Japan to Cure Crypto Exchanges Biggest Dilemma

$500 million were lost after a cyber attack on Japanese crypto exchange, coincheck in 2018. The Japanese government after numerous incidents related to cryptocurrency of fraud and theft, have further tightened regulations on crypto exchanges operating within the country.

Last year, the Financial Services Agency (FSA), financial regulating arm of the Japanese government, restricted the use of “hot wallets” for digital currency storage. Hot wallets are connected to the internet for transferring the digital currencies easily, that’s what makes them vulnerable to hacks. The exchanges are now required to do internal scrutiny to protect the ‘cold wallets’ from internal threats. The revision in regulation came after a series of Japanese bitcoin exchanges were hacked. Coincheck was hacked in January 2018 and the hackers managed to take more than 500 million tokens, each valued at roughly 1$. Another exchange Zaif, in September, reported that the company had incurred the loss of 60 million dollars due to hack. The hackers took 5,966 bitcoins from the company’s assets as well as from users hot wallets.

The cold wallets, are still considered safe by the FSA, and a few precautionary rules were set up for them. Cold wallets are considered safer as compared to hot wallets because they are not connected to the internet. However, soon the FSA determined that there are still internal security threats related to the more secure, cold wallets, like thefts from within the company, Man in the Middle (MitM) attacks and physical robberies. The FSA found that most of the exchanges were not regularly rotating the person in charge of the storage as obligated by the law. The law requires the exchanges to keep on rotating the person in charge of the cold wallets so that a MitM attack can be prevented. The people in charge of the cold wallets are often middle management who keep storage devices on them, at all times, increasing the likelihood of internal theft. Reuters reported:

The FSA will order the exchanges it deems to have security lapses to improve their security

The new restrictions would require crypto exchanges to ramp up their security, and they would now be required to have increased internal security to prevent any theft from the inside.
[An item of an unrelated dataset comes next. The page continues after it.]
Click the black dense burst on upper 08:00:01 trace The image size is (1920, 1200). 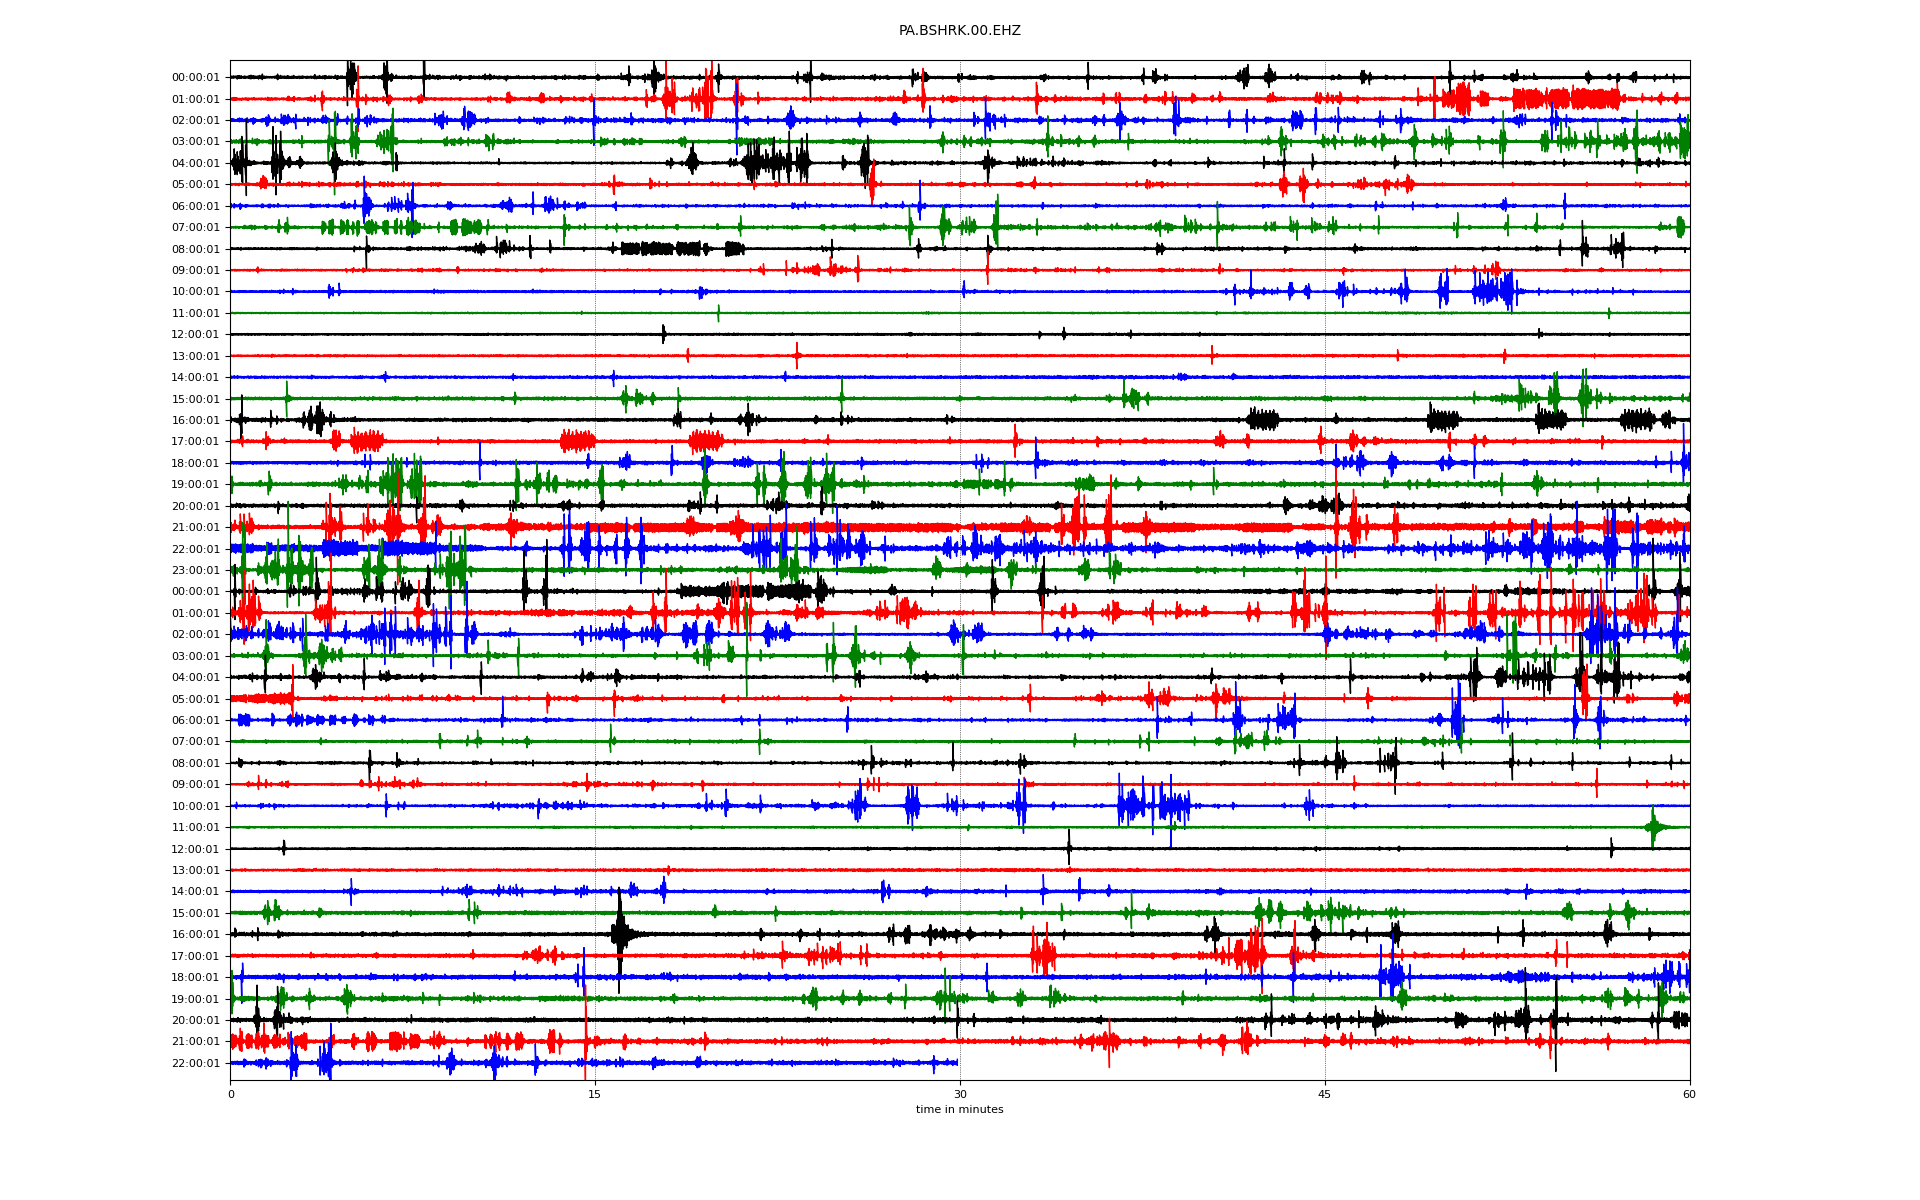click(660, 249)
The exchanges are directed to disperse their funds into multiple cold wallets, and these wallets must consistently change hands, which will prevent any Man in the Middle (MitM) attacks.A MitM attack is a cyber attack in which the attacker alters the communication between two parties and extracts data from them. While the parties think that they are communicating with each other, they are actually individually communicating with the attacker. The exchanges are also required to run background checks on all employees that they hire, in order to safeguard themselves from internal thefts.

In 2018, a blockchain startup based in Switzerland, reported that they had been hacked and 50 million tokens of their cryptocurrency were stolen from a cold walled stored in a safety deposit box in the local bank. It was speculated to be an inside job, since  safety boxes were present in an uncompromised state.

Japan Bitcoin Relationship

Japan is one of the first country to introduce regulations for cryptocurrency traders by revising the Payment Services Act. Launched in 2017, the regulation requires all cryptocurrency traders operating in the country to register with the Financial Services Agency (FSA). The regulations also recognized bitcoin and other cryptocurrencies as a commodity and means of payment. Since 2017, the country has become one of the freest countries for bitcoin use. Japan right now has 19 registered cryptocurrency exchanges, although the number might also include the exchanges, that are not in service.

However, in March 2019 the FSA held a hearing to consider taking back the decision of considering bitcoin as a form of currency. A member of the FSA’s committee, professor Iwashita, claimed that bitcoin is no longer a currency due to the recent volatility in price, he argued that bitcoin should be renamed as a cryptographic asset. He said:

Bitcoin is not something that I know well but it’s going to go up, it’s not an asset, but there’s an illusion that something is being used here as a currency, and it goes up. As a result, I feel like there is such an actual situation

The Japanese Government’s relationship with bitcoin has been changing for some time now. By being the early adopter of the digital currency revolution, Japan wanted to leverage the success of cryptocurrencies to fuel its economic growth. However, due to the recent drop in cryptocurrency value, the country now has a shifting attitude towards it, but the trend seems to have no effect on the people who are still using bitcoin as a currency in the country.